Asimismo, entendiendo como objeto formal terminativo aquel atributo del objeto material que una ciencia estudia, y como objeto formal motivo aquello que faculta a una ciencia para estudiar su objeto formal terminativo, puede afirmarse que el objeto formal de la teología es el medio por el que Dios se vuelve accesible a su estudio (la revelación que nos da sobre sí mismo) es decir, la razón iluminada por la fe, con una luz que resulta de la empresa de la razón y de una acción sobrenatural de Dios, que hace naturalizar al hombre con el mundo.
Estos argumentos prueban que la Iglesia, como madre y como maestra, apta tanto para orientar, formar y defender a los hombres, como para esta empresa de naturalizar al hombre con el mundo, tiene la obligación y el derecho, dada la naturaleza social del ser humano, de definir y establecer criterios políticos de actuación, que los católicos debemos hacer prevalecer en la vida pública. Algunos ejemplos del último siglo y medio que abalan esta misión de la Iglesia pueden ser Rerum novarum (1891), Quas primas (1925), Acerba Animi (1932), Firmissimam constantiam (1937), .Mit brennender Sorge (1937), Divini Redemptoris (1937), Mater el magistra (1961), Pacem in terris (1963), Dignitatis humanae (1966), Populorum progressio (1967) Octogessima adveniens (1971), Laborem excersens (1981), Sollicitudo rei socialis (1987), Centesimus annus (1991), Deus caritas est (1995), Caritas in veritate (2009), Evangelii gaudium  (2013) que, sin ser íntegramente un texto social es un texto propiamente social, sí que examina algunos desafíos del mundo actual  e introduce la expresión “cultura del descarte”, al expresar que se considera al ser humano como un bien de consumo más que se puede usar y luego tirar, o Lautao Si (2015)  la primera encíclica que examina en profundidad el problema medioambiental desde la perspectiva de la fe cristiana donde diversos pontífices van estableciendo el magisterio social y político.

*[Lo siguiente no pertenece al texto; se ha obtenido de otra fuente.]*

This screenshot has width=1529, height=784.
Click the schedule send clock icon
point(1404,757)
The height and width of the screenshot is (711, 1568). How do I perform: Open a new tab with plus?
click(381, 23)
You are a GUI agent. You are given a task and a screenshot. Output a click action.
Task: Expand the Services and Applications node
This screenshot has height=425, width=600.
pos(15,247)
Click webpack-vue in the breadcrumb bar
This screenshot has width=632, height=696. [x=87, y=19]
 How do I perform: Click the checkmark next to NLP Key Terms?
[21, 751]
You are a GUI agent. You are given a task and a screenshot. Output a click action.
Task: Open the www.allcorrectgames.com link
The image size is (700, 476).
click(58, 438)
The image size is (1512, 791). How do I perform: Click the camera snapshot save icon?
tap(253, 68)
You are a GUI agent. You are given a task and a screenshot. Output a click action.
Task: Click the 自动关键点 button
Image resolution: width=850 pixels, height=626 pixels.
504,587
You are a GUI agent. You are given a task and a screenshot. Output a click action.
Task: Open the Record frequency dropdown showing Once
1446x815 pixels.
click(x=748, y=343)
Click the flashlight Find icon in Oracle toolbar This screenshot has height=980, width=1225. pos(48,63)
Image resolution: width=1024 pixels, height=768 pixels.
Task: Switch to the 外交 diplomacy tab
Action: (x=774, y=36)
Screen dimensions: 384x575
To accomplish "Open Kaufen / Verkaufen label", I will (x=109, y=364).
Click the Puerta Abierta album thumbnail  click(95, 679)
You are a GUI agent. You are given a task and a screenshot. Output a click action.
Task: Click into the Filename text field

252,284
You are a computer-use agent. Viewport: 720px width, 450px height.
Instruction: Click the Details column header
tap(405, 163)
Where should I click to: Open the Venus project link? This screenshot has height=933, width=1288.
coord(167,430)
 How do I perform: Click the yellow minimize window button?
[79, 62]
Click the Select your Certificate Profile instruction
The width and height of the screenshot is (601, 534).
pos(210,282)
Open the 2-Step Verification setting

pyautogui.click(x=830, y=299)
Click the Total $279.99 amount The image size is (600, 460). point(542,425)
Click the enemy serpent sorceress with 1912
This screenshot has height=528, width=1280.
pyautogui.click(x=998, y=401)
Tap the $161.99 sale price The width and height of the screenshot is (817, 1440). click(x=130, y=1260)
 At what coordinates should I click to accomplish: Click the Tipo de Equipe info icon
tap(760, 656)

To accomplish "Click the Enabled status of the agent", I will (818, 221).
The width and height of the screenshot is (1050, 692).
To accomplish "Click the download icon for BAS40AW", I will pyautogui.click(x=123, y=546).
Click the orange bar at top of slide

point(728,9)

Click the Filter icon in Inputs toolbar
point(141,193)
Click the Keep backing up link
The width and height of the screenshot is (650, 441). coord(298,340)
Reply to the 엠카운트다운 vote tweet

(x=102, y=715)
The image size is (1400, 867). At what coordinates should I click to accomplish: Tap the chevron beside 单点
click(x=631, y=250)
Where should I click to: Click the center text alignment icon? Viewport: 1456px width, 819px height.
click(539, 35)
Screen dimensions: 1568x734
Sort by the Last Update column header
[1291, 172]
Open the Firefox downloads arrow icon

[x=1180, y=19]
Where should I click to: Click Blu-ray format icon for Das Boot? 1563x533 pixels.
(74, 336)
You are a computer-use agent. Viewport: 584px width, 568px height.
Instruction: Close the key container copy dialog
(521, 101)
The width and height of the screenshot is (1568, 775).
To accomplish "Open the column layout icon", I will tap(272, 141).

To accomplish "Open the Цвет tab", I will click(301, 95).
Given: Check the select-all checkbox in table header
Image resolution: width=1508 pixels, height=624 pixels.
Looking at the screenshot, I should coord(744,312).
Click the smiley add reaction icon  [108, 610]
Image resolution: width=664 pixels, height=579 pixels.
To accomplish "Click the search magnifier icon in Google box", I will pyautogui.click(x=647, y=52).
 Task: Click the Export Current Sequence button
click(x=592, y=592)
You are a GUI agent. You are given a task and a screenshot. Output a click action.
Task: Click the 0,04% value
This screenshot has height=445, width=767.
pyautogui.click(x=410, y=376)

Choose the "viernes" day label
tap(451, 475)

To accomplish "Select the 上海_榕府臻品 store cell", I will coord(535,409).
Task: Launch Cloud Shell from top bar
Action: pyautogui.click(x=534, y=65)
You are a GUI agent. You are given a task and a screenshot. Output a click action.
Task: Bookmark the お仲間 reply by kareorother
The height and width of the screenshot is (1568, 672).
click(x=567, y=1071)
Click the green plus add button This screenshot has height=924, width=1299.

Pero, ya antes de León XIII, la Iglesia por la Revelación, el Magisterio y los doctores había establecido la dicotomía entre entre el cristiano gobernante y el cristiano súbdito, en virtud de la cual, mientras el cristiano súbdito tiene el deber de perdonar y amar, el cristiano gobernante tiene el deber, velando por el Bien Común, de defenderle, castigarle y aplicarle en su caso la pena necesaria. Porque el perdón o el poner la otra mejilla, que en el cristiano súbdito es virtud, en el cristiano gobernante puede constituir una inhibición que atente contra la virtud cardinal de la justicia y, cuando se abofetea el bien común de la sociedad con graves delitos, puede constituir, igualmente, una violación de sus deberes, no sólo para con la sociedad, sino también para con Dios, quien le ha concedido la autoridad (Jn, XIX, 11) y le ha hecho su ministro para que asuma no la ascética de la mejilla, sino la ascética de la espada, como expresa San Pablo en su carta a los Romanos (XIII, 3 – 5): “Porque los magistrados no son de temer para los que obran bien, sino para los que obran mal. ¿Quieres vivir sin temor a la autoridad? Haz el bien y tendrás su aprobación, porque es ministro de Dios para el bien. Pero si haces mal, teme, que no en vano lleva la espada. Es ministro de Dios, vengador para castigo del que obra mal. Es preciso someterse no sólo por temor del castigo, sino por conciencia”.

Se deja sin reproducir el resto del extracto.